Я мыслю новую Тюрьму…
Грустит философ, и смеются дети…
Где Радость, неподвластная уму?
«Где хочет, там и дышит».
Не хочет здесь, а хочет там,
За стенами, над крышей —
Поближе к Солнцу, к Небесам…
Дух Жизни дышит вольно.
Миг озарения, постой!
Болит мой ум, и мыслям больно…
– Ой! Выпей еще кувшинчик! – перебил Яснетова Заяц. – От ума помогает», – и поделился с нами секретом бессмертия.
Конечным мерить Бесконечность —
Для этого, нужна нам Вечность!
Быть метром – Мэтром для всего,
Что можно выудить из Ничего.
А если перестанешь мерить,
От слова «смерить» – смерть!
Что мерил, тем и жил,
Потом у мер того, что смерил —
Умер.
Неизмеримое – вот истинное Нечто,
Что можно мерить вечно.
Да, такие яркие звезды осенью на Луне, и бесконечная Вселенная вокруг, и вина у нас море…
Но я вспоминаю Землю, мои леса, и ту далекую осень в марийской тайге…
И дым уплыл по реке,
Пуста глазница костра.
Колючая лапа в руке,
От инея хвоя остра.
Прощай, не забуду! Память
В темно-зеленый окрашу,
Елки машут ветвями,
Елки машут, машут…
Иду иль теку устало
В своем замерзшем русле,
Ляжет на грудь одеяло,
Звонкое, словно гусли.
Река затянется льдом,
Затянет холодом рану,
Уйду в сверкающий дом,
Кристаллом прозрачным стану.
Где она – та осень? Где-то там, далеко, на Земле…
Здравствуй, Лес, я вернулся,
Я не расстался с ружьем.
Дай надышаться сырыми туманами,
Дай умыться холодным дождем,
Под осенними тучами рваными…
С ружьем я давно расстался, теперь даже собаки нет, одни воспоминания и – лунная пыль.

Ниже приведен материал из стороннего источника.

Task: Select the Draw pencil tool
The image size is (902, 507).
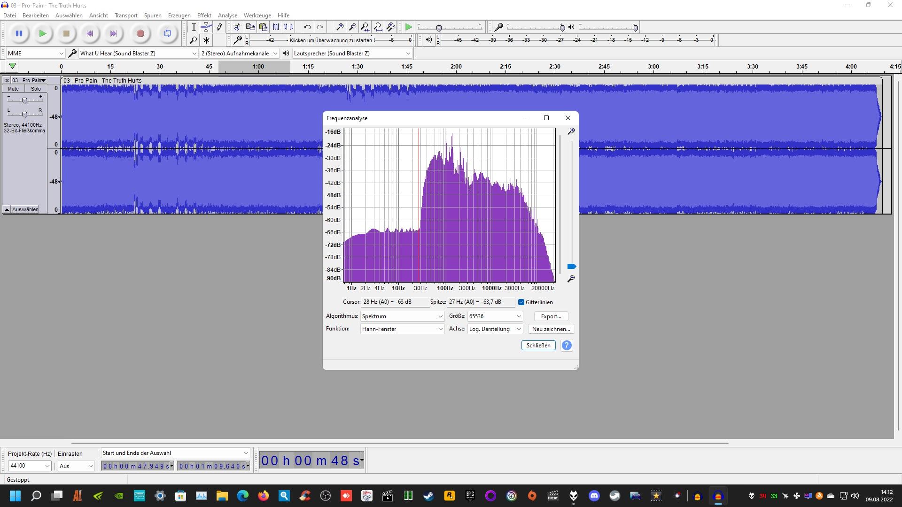Action: coord(219,27)
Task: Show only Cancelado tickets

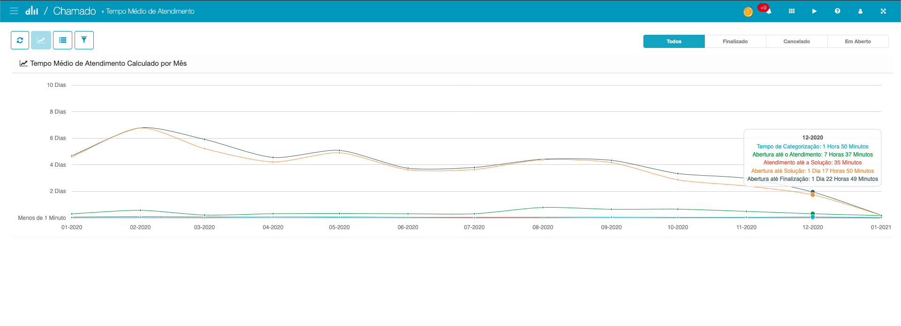Action: point(796,41)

Зиме навстречу старые деревья,
Как дети, тянут руки —
Простое и безмерное доверье…
Она пришла их убаюкать.
Ко сну одела так нарядно,
Заботливо укрыла ноги-корни,
И будет охранять, и будет рядом,
Чтоб спали долго и спокойно.
Вот пискнул поползень, бежит,
Как первый мимолетный сон,
От слез осенних ель еще дрожит,
Больного дуба слышен стон…
Но ближе бледное лицо —
не бойтесь, спите…
И снег идет и все сильней:
Волос седых сплошные нити
Теплом и нежностью окутали детей.
Наверно, я мальчик маленький…
Я плачу под Новый год,
Потому что сырые валенки,
Дед Мороз не морозит лед.
Разве не будет праздника?!
Снег, почему не искрится?
Соседский мальчишка дразнится,
И не звенит синица.
Разве не будет праздника?!
И к нам никто не придет?
Я больше не буду проказником,
А будет ли Новый год?…
К моему невозможному читателю
Скажи, кто твой читатель, и я скажу какой ты писатель…

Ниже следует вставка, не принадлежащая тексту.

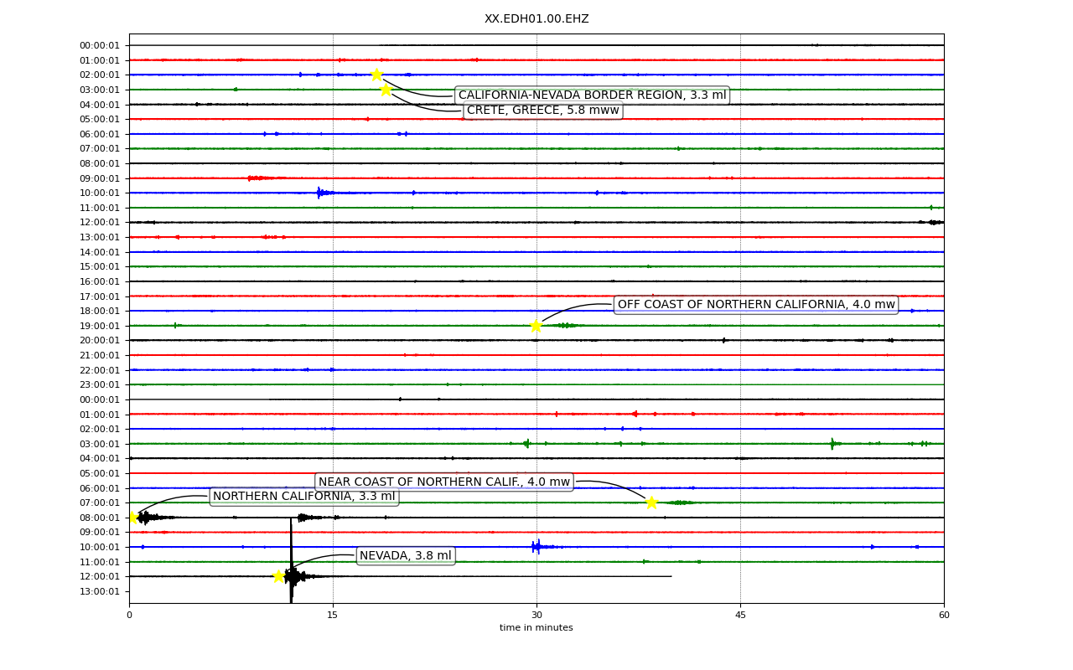The height and width of the screenshot is (670, 1073).
Task: Click the star marker for the California-Nevada border event
Action: [376, 75]
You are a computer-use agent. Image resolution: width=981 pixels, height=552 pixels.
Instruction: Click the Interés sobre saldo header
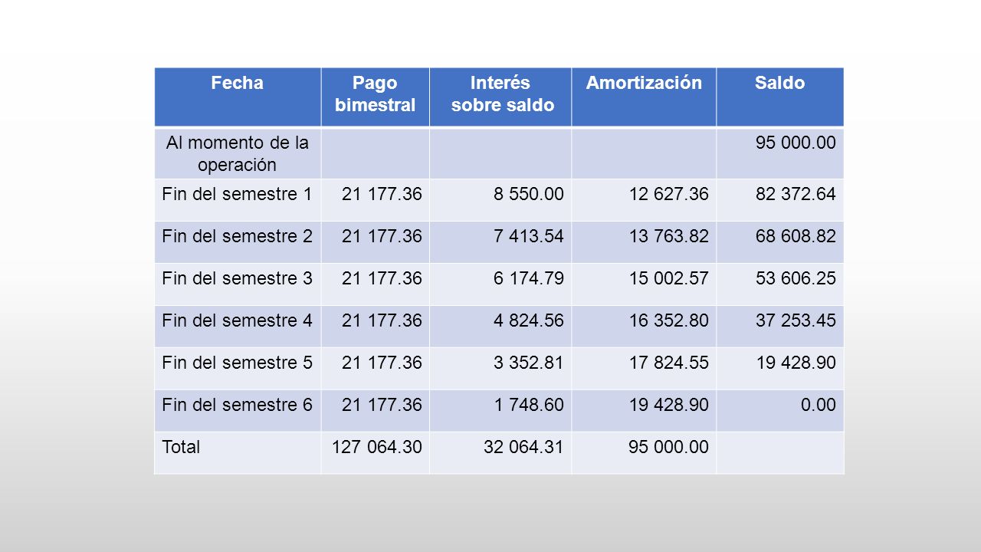(500, 97)
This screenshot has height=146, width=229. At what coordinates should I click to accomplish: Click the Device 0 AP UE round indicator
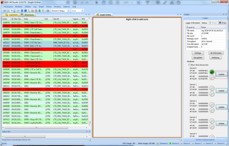pos(212,77)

Если я невозможный неписатель, который все же пишет, про пьяных лунных зайцев, всегда одно единственное произведение, под названием —
Где ты, мой невозможный не читатель, который все же прочитает эту «Осень на Луне», потому что с Луны свалился. Я то уж точно – свалился, однажды, например, с дерева, потому что любил с дерева на дерево прыгать, – свалился с высоты (ребята ради интереса измерили) 17-ти метров. А потом на меня пальцем показывали и кричали: «Человек-белка, человек-белка!»